:: PAGE EXTRACT ::

Full circle?

Today is the first day of a new year and a new decade.  As much as I’ve struggled questioning the value of this site I am officially done wondering.  I need this site.  If anyone else finds it useful, then more healing will come, and we will find each other. A widening circle of compassionate understanding is a radical and joyous thing.

The circle that seems to be coming around fully, however, is the one that began in 1988.  That was the first time a group of us gathered to talk about our lives as women who lived with “self-injury.”  The first meetings I organized, and the first issues of the newsletter The Cutting Edge, were for women as I did not yet understand this is not a gender issue but a trauma one.  The meeting space, whether the physical one or the one on paper, was critical to create as there were few, if any, safe places to go if you were a person who, in the words of psychiatrists, “self-mutilated.”

Psychiatry, the behavioral health care business, has not been a refuge.  I coped with my childhood horrors in many ways, one of them being self-directed violence (another was societal achievement, go figure).  But I barely survived the shaming, degrading, and very expensive “treatments” forced upon me that eventually brutalized the coping skills I had retained.  I escaped the hospitals and pills and labels as soon as I sorted out how harmful they were but it took years.  I left them behind and began this work.

It was a time of unquestionable belief in this “disease” model of what is “mental illness.”  Diagnoses were strewn about as if they were real, genetic theories were being promoted as if one’s DNA at birth would dictate a person’s future.  And “experts” became very comfortable with making decisions about people from the pages of a book called the “DSM” and then prescribing “treatments” meant to control their patients’ behavior.

If you lived with self-directed violence (SDV) and got caught up in the system you were in for a world of hurt.  Not all of us survived the attempts to dominate us, to force us to change behaviors without even understanding why they felt necessary. Of course this is not news.  In the late 1980s and early 1990s we needed a way to find each other safely and create our own ways to healing.  And in time pockets of support and understanding opened up as more people became aware that those who receive psychiatric labels are people coping with the impact of unhealed trauma.  And that the answer was in support and empowerment and collaboration.  I had, in the 1990s and up until a few years ago, the incredible privilege of bringing my perspective, my vision to the table in many places.  I worked under Republican and Democratic administrations.  I was a part of research, policy development and trauma-informed care implementation groups.  The system as whole still sucked but there were cracks there and they were widening and many more people had the opportunity to heal.

:::
:: SUPPLIED ENTRIES ::

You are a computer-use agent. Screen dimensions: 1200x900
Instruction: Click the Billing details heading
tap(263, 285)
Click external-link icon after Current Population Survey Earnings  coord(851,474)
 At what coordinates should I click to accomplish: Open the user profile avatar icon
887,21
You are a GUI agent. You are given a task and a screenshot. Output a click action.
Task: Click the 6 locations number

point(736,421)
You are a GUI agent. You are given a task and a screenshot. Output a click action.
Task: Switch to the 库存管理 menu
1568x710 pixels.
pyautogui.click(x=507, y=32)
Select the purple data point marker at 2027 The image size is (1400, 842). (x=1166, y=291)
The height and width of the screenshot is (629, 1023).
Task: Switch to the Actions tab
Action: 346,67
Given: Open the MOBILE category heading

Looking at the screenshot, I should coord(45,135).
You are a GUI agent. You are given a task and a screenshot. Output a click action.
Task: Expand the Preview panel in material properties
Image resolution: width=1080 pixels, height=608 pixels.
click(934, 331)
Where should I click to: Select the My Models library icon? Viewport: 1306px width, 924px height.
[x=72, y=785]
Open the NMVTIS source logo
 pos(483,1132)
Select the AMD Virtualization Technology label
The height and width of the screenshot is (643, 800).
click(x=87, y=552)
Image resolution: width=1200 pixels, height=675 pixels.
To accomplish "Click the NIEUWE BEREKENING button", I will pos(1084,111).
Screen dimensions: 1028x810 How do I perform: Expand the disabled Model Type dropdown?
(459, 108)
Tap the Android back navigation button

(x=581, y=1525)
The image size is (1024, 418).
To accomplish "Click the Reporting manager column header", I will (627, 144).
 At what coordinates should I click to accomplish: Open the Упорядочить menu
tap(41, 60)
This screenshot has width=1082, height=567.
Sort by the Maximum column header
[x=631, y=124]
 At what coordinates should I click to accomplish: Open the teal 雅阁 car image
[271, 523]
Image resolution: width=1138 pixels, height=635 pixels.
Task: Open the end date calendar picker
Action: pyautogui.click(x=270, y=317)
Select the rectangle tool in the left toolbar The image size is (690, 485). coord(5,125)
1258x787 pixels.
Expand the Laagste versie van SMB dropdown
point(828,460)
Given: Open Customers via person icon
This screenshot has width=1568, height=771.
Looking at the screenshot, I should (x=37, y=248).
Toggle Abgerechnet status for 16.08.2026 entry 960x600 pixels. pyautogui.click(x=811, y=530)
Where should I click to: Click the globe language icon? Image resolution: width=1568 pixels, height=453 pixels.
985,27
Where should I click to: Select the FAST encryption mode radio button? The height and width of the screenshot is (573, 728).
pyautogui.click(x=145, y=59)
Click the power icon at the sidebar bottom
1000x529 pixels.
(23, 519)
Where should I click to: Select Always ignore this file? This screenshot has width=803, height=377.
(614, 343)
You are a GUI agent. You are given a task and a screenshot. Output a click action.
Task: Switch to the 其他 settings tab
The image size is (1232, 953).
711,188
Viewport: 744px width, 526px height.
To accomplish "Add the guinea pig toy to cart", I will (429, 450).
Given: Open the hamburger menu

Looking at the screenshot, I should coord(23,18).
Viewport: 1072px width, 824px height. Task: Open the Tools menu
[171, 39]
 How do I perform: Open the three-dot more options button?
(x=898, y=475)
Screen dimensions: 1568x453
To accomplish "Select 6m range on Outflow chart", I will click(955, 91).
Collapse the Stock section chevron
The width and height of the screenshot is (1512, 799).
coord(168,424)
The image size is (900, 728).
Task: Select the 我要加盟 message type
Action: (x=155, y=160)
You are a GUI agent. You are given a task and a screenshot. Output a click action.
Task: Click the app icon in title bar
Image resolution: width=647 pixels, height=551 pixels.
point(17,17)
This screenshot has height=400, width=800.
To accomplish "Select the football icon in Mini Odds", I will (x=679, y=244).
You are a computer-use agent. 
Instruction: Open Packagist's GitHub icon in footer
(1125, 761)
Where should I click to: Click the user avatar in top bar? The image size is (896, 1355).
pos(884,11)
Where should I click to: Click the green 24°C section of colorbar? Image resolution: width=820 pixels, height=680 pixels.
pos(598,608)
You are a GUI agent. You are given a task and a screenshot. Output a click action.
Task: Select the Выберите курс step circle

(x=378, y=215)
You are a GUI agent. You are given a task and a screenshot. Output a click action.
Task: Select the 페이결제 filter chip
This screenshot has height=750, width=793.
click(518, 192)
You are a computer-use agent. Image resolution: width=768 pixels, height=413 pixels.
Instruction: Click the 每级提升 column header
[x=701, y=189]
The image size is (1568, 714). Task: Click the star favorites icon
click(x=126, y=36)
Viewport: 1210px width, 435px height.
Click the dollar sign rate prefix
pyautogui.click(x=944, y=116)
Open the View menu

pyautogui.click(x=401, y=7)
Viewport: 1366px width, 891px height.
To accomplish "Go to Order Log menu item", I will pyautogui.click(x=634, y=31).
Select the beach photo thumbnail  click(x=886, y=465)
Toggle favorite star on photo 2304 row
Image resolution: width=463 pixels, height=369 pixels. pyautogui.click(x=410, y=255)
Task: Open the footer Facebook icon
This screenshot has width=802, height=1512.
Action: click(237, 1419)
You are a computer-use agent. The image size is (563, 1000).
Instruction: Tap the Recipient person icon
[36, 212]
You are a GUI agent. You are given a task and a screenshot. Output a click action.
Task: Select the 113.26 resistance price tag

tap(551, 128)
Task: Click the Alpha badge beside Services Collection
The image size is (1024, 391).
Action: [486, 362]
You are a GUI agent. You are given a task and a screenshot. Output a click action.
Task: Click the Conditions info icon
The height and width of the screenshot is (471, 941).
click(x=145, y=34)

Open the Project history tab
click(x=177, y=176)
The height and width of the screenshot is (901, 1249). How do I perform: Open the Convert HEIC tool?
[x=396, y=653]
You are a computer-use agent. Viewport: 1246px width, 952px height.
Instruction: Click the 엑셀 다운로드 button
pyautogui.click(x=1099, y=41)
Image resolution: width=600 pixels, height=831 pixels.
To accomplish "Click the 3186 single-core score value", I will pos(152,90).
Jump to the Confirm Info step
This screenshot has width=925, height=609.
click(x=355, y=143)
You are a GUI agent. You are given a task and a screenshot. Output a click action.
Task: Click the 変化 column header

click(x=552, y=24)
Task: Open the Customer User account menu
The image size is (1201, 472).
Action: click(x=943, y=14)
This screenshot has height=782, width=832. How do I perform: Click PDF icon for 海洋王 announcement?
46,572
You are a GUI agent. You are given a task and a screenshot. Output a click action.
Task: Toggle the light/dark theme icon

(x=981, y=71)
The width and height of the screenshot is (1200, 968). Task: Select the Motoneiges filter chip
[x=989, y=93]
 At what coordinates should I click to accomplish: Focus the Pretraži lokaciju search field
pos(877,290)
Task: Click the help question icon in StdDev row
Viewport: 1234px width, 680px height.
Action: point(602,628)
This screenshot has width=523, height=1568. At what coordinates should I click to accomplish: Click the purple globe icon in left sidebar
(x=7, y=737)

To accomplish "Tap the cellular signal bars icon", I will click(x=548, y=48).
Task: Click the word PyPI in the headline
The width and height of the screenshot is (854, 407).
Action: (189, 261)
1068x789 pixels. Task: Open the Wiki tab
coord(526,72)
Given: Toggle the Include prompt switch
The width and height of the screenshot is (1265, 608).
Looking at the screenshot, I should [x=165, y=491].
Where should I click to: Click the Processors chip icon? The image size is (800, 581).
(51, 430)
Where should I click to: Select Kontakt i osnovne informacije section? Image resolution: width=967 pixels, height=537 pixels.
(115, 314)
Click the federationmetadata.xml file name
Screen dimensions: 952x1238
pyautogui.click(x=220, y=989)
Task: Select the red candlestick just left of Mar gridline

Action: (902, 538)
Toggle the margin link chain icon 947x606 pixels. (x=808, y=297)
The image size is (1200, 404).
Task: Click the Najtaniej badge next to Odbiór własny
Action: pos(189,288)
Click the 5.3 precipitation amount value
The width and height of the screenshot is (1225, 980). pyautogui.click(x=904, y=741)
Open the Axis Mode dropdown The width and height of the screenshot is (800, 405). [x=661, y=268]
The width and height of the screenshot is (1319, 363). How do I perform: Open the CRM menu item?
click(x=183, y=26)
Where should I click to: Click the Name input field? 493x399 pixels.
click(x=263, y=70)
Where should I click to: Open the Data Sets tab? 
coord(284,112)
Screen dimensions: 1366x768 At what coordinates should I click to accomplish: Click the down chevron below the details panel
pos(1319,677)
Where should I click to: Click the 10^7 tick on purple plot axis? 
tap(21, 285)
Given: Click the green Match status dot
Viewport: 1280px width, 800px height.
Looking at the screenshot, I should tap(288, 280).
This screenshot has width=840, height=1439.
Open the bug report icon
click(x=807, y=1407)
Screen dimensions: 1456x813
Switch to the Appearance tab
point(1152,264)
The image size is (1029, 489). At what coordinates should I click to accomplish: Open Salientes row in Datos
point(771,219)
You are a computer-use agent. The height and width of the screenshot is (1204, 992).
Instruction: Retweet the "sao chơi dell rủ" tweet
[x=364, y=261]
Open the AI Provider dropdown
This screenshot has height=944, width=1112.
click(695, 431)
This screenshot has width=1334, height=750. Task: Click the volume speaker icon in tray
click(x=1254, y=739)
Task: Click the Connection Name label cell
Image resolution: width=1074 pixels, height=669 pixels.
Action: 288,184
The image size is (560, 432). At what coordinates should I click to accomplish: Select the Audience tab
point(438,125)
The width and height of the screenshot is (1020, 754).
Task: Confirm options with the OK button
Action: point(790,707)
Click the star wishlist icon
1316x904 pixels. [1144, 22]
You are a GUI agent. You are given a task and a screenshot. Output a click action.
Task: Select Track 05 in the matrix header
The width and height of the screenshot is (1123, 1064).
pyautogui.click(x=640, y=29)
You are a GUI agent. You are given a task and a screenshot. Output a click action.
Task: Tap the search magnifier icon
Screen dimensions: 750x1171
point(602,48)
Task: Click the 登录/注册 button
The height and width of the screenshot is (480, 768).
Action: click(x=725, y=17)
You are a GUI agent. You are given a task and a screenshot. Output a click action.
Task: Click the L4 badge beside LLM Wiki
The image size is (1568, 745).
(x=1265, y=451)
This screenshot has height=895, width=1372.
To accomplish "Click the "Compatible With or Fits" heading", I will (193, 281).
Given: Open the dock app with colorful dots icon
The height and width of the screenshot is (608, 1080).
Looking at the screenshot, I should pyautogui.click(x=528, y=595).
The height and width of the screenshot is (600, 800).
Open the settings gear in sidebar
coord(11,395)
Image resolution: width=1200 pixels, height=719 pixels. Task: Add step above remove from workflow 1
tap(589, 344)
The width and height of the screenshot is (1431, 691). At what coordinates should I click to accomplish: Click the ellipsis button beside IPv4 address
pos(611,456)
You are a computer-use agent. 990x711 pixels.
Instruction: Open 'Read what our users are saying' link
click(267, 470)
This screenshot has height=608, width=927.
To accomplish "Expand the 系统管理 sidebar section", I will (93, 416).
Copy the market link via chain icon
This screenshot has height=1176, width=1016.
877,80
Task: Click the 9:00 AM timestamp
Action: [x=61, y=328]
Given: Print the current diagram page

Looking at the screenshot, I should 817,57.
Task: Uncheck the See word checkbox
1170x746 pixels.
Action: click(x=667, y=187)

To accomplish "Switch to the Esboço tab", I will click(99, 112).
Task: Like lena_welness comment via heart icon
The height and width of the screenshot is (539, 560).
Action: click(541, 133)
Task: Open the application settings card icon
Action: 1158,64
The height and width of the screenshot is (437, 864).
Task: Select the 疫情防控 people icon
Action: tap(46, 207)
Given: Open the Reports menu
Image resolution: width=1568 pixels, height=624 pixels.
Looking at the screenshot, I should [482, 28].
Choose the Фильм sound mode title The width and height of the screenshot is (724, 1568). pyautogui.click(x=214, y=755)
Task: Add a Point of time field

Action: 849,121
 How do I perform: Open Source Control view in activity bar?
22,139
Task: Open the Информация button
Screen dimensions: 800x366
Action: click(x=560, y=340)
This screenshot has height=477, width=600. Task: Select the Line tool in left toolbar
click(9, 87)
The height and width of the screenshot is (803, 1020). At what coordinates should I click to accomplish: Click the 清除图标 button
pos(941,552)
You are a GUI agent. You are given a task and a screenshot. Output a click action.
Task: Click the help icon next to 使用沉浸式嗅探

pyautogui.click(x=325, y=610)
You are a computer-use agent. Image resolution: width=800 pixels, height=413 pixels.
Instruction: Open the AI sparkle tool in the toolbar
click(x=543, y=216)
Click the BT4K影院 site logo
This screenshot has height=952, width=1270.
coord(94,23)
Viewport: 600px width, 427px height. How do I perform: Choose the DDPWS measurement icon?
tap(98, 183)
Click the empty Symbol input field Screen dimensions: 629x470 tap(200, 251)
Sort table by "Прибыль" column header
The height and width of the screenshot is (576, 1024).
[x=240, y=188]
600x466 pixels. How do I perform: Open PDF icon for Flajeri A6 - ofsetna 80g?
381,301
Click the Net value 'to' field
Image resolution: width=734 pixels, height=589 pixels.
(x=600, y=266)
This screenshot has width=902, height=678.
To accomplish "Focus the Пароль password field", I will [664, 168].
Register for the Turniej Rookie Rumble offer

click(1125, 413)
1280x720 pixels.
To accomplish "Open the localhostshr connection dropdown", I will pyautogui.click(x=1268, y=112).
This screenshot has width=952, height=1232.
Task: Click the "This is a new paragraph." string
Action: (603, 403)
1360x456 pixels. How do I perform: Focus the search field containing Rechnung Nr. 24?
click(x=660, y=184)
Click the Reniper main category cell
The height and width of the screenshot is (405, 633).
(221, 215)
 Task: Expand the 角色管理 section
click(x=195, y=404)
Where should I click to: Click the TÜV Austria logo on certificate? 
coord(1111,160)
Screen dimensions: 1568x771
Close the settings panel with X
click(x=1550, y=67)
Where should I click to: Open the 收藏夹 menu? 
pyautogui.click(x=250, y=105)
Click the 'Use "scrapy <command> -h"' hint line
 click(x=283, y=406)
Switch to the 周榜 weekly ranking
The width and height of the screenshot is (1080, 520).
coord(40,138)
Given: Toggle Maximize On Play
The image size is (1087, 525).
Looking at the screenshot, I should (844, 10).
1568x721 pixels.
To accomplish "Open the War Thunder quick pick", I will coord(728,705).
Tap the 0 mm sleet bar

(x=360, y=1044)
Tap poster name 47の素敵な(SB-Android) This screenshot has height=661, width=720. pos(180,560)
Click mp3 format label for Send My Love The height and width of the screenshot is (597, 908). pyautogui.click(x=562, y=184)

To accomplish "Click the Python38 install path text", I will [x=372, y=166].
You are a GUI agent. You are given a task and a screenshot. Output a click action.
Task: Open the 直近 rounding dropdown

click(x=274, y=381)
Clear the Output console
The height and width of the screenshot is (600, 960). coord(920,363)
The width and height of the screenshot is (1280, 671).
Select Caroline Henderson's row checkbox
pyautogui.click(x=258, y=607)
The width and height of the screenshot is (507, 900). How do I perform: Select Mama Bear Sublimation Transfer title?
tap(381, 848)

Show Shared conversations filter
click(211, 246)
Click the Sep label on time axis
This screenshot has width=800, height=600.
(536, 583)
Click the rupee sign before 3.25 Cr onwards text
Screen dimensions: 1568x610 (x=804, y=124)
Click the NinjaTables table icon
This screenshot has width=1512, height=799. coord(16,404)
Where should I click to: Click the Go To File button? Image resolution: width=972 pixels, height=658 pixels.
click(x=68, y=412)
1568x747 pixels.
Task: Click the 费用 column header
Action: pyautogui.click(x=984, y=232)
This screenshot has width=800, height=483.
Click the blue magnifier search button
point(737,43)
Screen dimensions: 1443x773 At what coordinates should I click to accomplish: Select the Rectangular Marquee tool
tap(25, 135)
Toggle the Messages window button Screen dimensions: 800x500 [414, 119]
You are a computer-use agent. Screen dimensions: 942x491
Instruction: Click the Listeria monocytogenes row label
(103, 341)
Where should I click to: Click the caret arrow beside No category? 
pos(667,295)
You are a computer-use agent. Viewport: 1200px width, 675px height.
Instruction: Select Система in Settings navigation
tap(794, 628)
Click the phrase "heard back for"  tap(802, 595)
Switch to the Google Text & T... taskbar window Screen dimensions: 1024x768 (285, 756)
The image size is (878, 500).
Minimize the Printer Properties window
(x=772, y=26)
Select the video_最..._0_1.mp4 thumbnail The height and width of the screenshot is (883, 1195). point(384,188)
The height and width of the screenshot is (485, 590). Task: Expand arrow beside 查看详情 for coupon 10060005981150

:::

### PROBLEMS TO WORK ON
1. Sum up the piece about self-injury and psychiatry in two sentences.
2. Translate this sentence from the self-injury piece into Spanish: "A widening circle of compassionate understanding is a radical and joyous thing."
3. Go on with the piece about self-injury and psychiatry from where it stops.

### TASK-BY-TASK ANSWERS
1. At the start of a new year and decade, the writer decides the site is needed and looks back to 1988, when the writer first gathered women living with self-injury and began the newsletter The Cutting Edge because there were few safe places for such people. The writer describes barely surviving harmful psychiatric treatments under a disease model of mental illness, then later working in research, policy and trauma-informed care groups as cracks in the system widened and more people had the chance to heal.

2. Un círculo cada vez más amplio de comprensión compasiva es algo radical y alegre.

3.
OK, Ruta, are these the rambling of a geezer reflecting on her work?  Yes and no.  Yes I am reflecting on the beginning of my journey.  But I am not rambling.  I am sitting here in cold recognition that the current climate in the US government and the psychiatric industry is back to the place when I first began this work.  Understanding trauma and how people adapt and cope, and how healing requires partnership, compassion and empowerment… yes those principles exist in various place but the light is getting dimmer.  It is getting cold again.  The current governmental and psychiatric industry manipulations are shifting back to the ideas that people labeled with “diagnoses” from the now much heavier version of the DSM need to be controlled.  The statistics about us are being skewed to portray us as violent when in truth it is the opposite.  There are widening numbers of people encouraging force of “treatment” as if that wasn’t an oxymoron.  There is a strong push to build more institutions, those places with locked doors, powerful brain destroying drugs and ropes to tie you down with (they are called restraints and are billable).  The idea of force as a solution is back in full force.  Pharmaceutical industry power has increased even more than before, hard to believe it could.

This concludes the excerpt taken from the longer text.